> Your assignment
Find the line containing "256x181 pixels." in the listing below; reproduce it and every line after, exactly. Skip pictures.

::: Input data

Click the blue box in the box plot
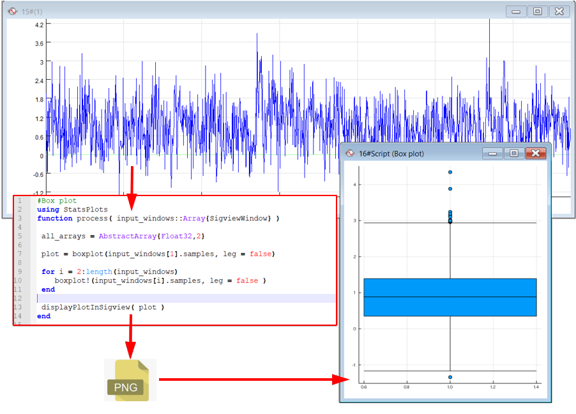The width and height of the screenshot is (576, 414). pyautogui.click(x=450, y=297)
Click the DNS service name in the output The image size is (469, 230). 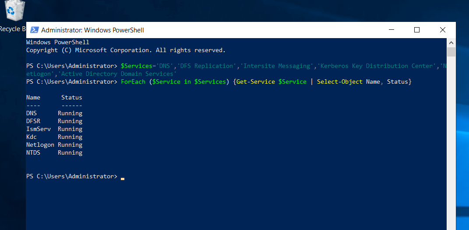click(32, 113)
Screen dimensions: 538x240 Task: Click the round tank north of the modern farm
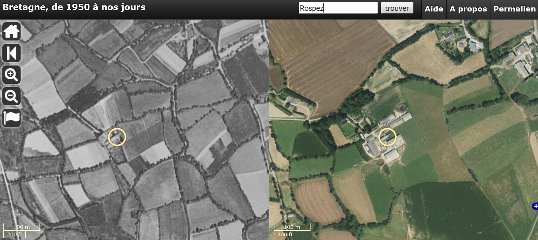click(403, 108)
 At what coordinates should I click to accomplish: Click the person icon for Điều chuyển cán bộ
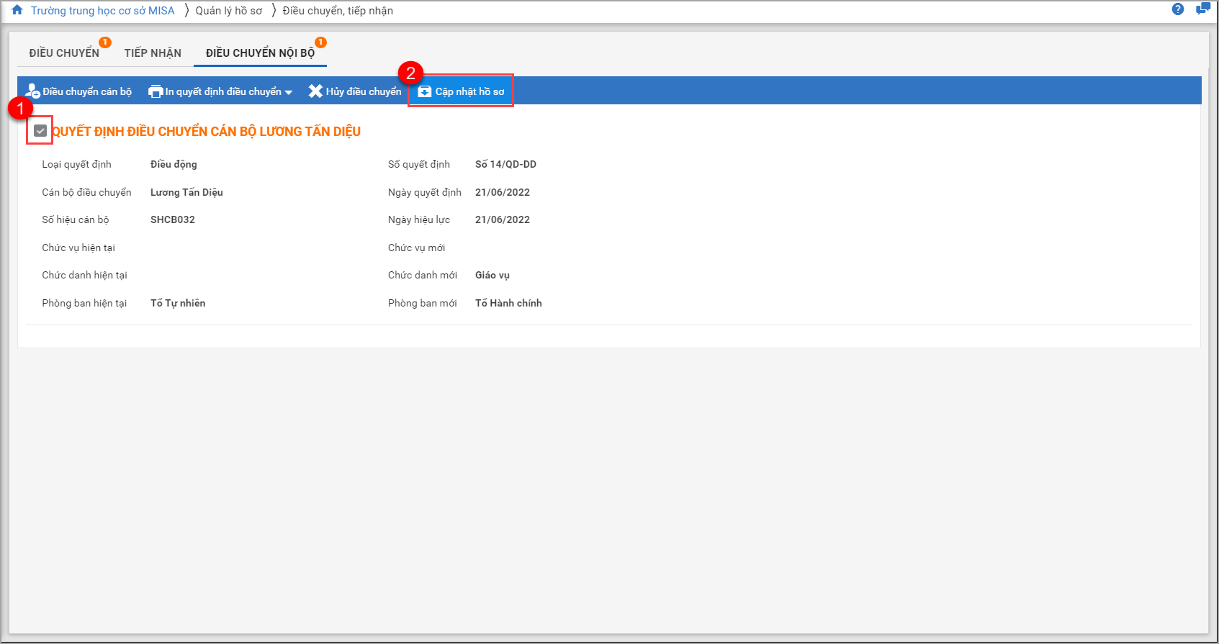(x=32, y=91)
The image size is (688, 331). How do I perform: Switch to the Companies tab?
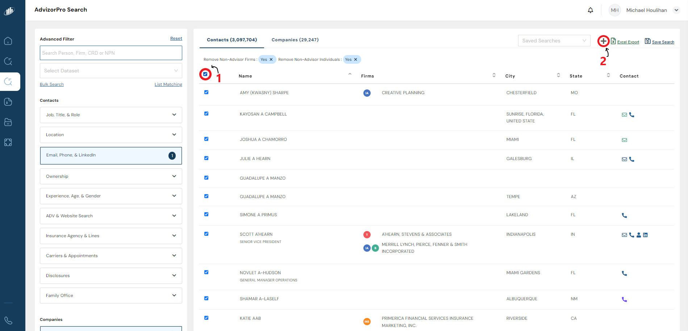(x=295, y=40)
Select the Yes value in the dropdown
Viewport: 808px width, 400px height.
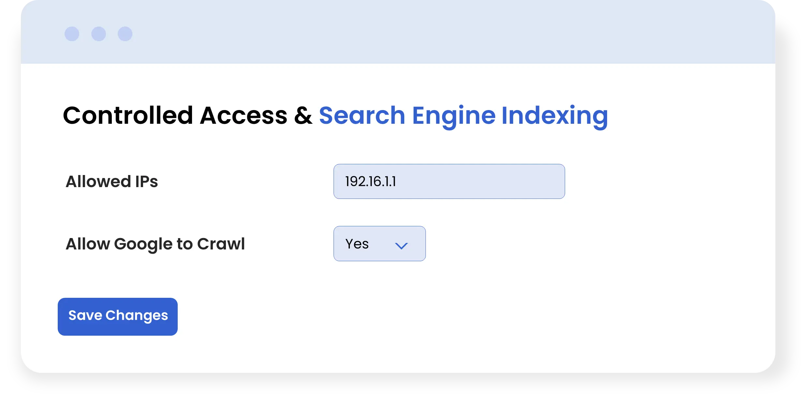click(x=357, y=244)
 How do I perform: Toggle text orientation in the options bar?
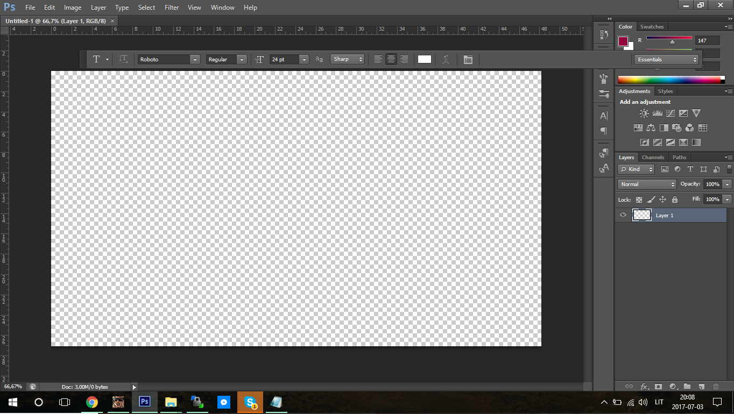click(123, 59)
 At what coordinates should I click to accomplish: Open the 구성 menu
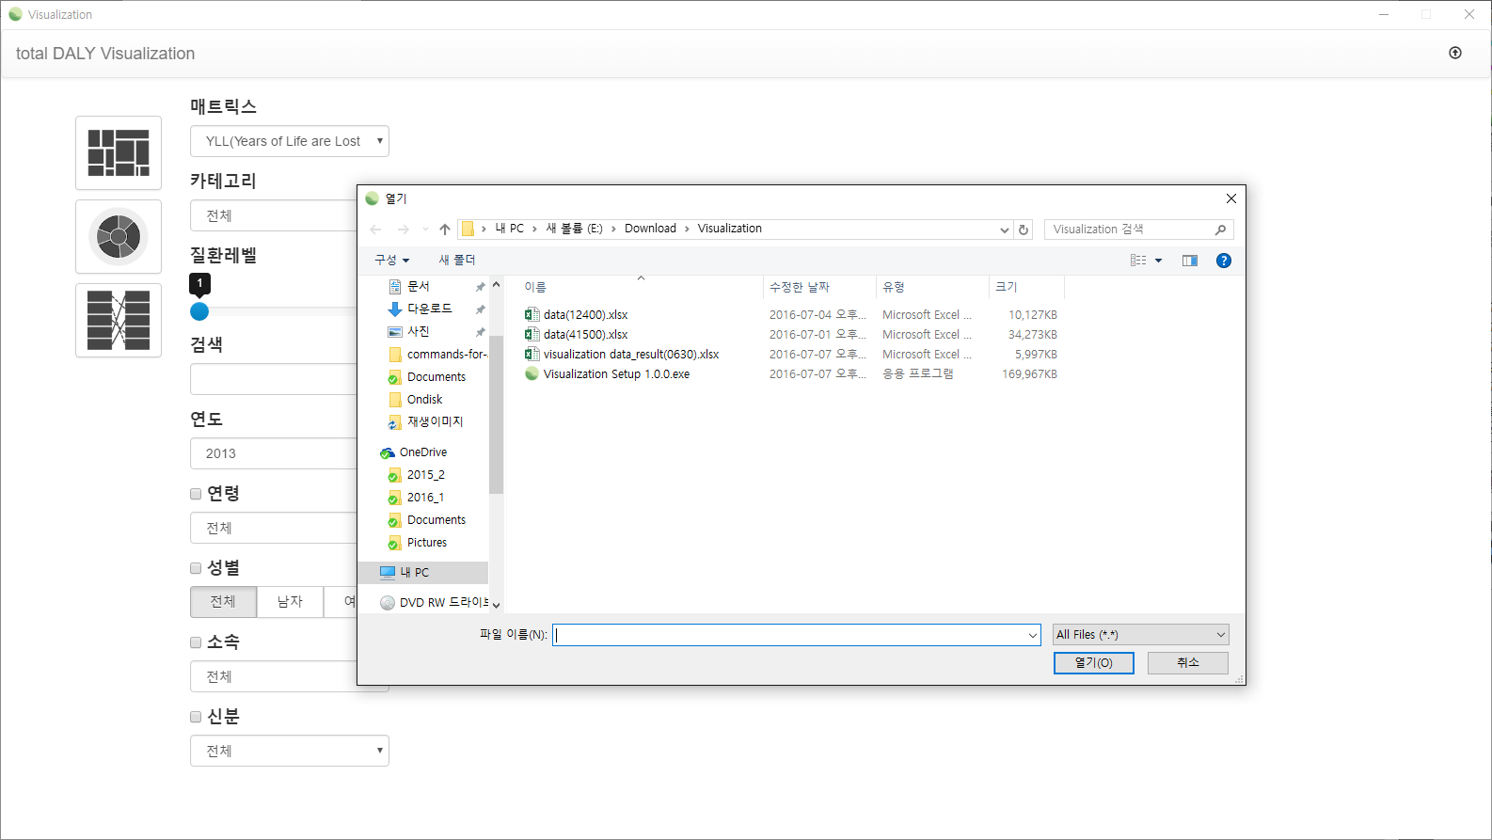click(x=391, y=261)
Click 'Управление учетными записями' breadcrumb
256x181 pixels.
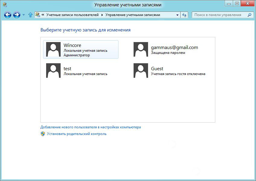click(133, 15)
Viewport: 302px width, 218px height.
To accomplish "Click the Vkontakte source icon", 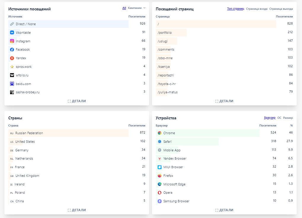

::::::

> Answer to this task
256x181 pixels.
click(133, 15)
Viewport: 302px width, 218px height.
To accomplish "Click the Vkontakte source icon", 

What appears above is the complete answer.